How to complete this task: Drop all images. Then write out each line below exactly as given.

[Opening Exercise materials section]

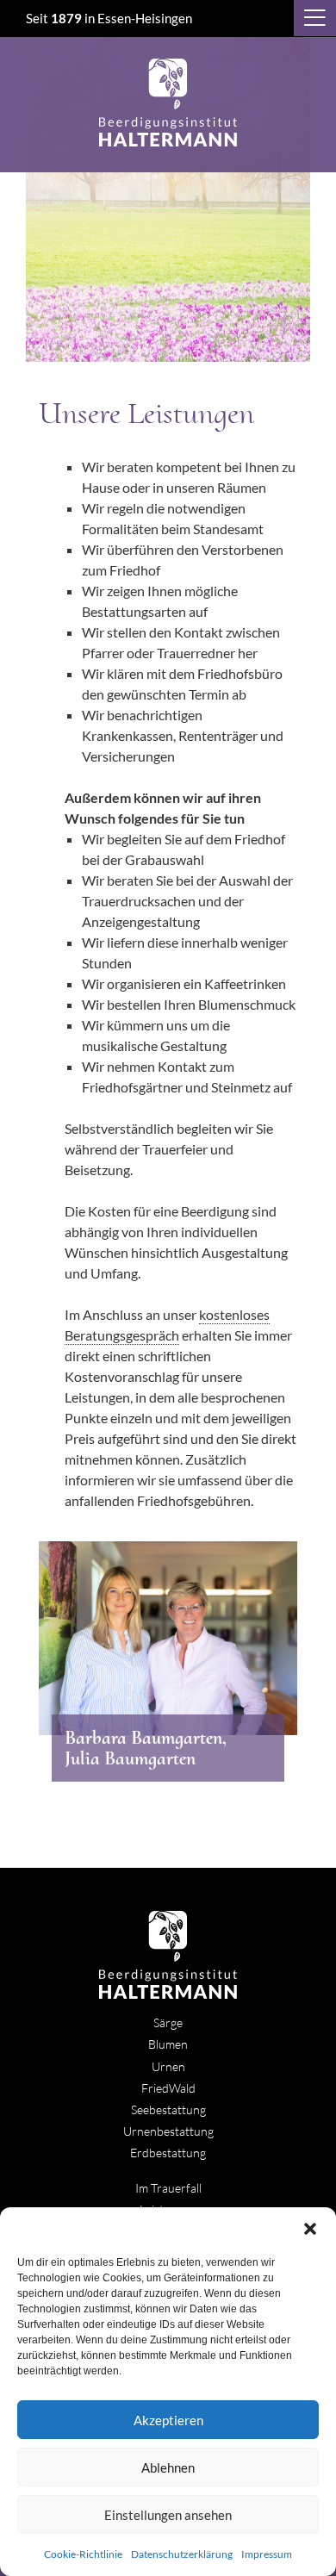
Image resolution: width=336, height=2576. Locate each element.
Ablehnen (168, 2467)
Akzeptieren (168, 2420)
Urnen (168, 2066)
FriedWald (168, 2088)
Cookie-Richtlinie (83, 2554)
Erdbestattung (168, 2152)
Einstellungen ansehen (168, 2515)
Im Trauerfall (168, 2188)
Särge (168, 2022)
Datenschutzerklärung (182, 2554)
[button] (310, 2228)
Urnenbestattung (168, 2131)
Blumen (168, 2044)
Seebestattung (168, 2109)
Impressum (266, 2554)
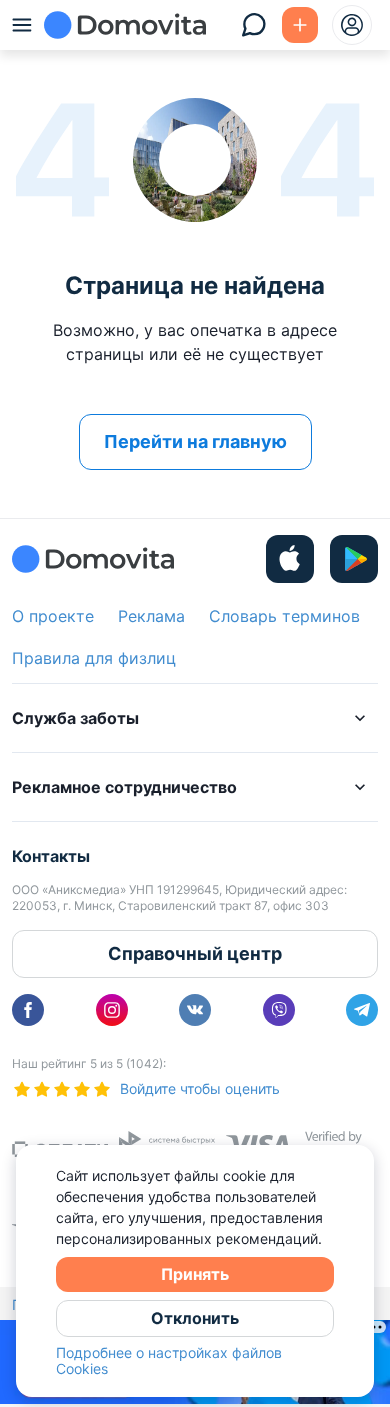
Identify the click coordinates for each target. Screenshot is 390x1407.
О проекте (53, 616)
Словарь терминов (284, 616)
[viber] (279, 1010)
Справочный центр (195, 953)
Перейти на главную (195, 441)
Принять (195, 1274)
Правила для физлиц (94, 658)
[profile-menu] (352, 25)
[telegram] (362, 1010)
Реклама (151, 616)
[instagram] (112, 1010)
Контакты (51, 856)
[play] (354, 559)
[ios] (290, 559)
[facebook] (28, 1010)
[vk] (195, 1010)
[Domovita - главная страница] (125, 25)
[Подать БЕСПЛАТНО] (300, 25)
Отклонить (195, 1318)
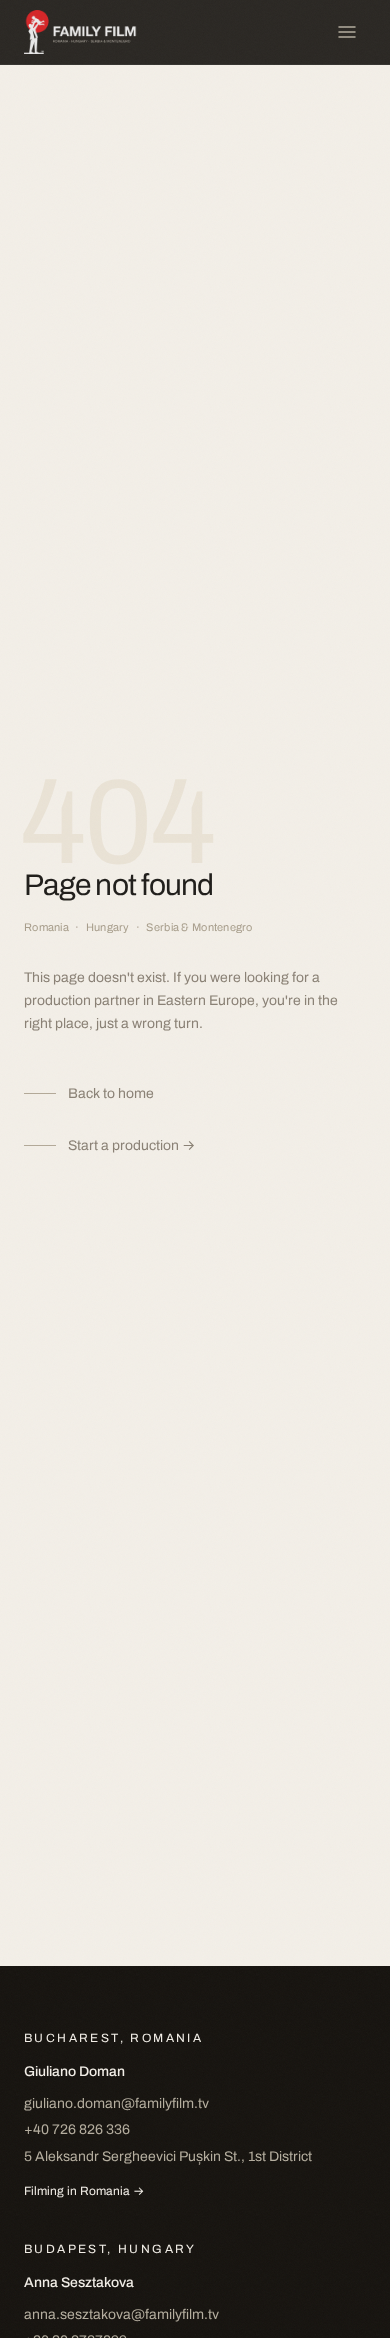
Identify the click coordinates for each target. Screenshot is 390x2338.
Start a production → (131, 1145)
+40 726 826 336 (77, 2129)
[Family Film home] (90, 32)
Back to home (111, 1093)
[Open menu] (347, 32)
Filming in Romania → (84, 2191)
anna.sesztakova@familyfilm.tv (121, 2314)
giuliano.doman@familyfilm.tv (116, 2103)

[Closing Exercise materials section]

Completed exercise:
Image resolution: width=336, height=2576. Locate each element.
Ablehnen (168, 2467)
Akzeptieren (168, 2420)
Urnen (168, 2066)
FriedWald (168, 2088)
Cookie-Richtlinie (83, 2554)
Erdbestattung (168, 2152)
Einstellungen ansehen (168, 2515)
Im Trauerfall (168, 2188)
Särge (168, 2022)
Datenschutzerklärung (182, 2554)
[button] (310, 2228)
Urnenbestattung (168, 2131)
Blumen (168, 2044)
Seebestattung (168, 2109)
Impressum (266, 2554)
Identify the click coordinates for each target. Screenshot is 390x1407.
О проекте (53, 616)
Словарь терминов (284, 616)
[viber] (279, 1010)
Справочный центр (195, 953)
Перейти на главную (195, 441)
Принять (195, 1274)
Правила для физлиц (94, 658)
[profile-menu] (352, 25)
[telegram] (362, 1010)
Реклама (151, 616)
[instagram] (112, 1010)
Контакты (51, 856)
[play] (354, 559)
[ios] (290, 559)
[facebook] (28, 1010)
[vk] (195, 1010)
[Domovita - главная страница] (125, 25)
[Подать БЕСПЛАТНО] (300, 25)
Отклонить (195, 1318)
Identify the click coordinates for each target. Screenshot is 390x2338.
Start a production → (131, 1145)
+40 726 826 336 (77, 2129)
[Family Film home] (90, 32)
Back to home (111, 1093)
[Open menu] (347, 32)
Filming in Romania → (84, 2191)
anna.sesztakova@familyfilm.tv (121, 2314)
giuliano.doman@familyfilm.tv (116, 2103)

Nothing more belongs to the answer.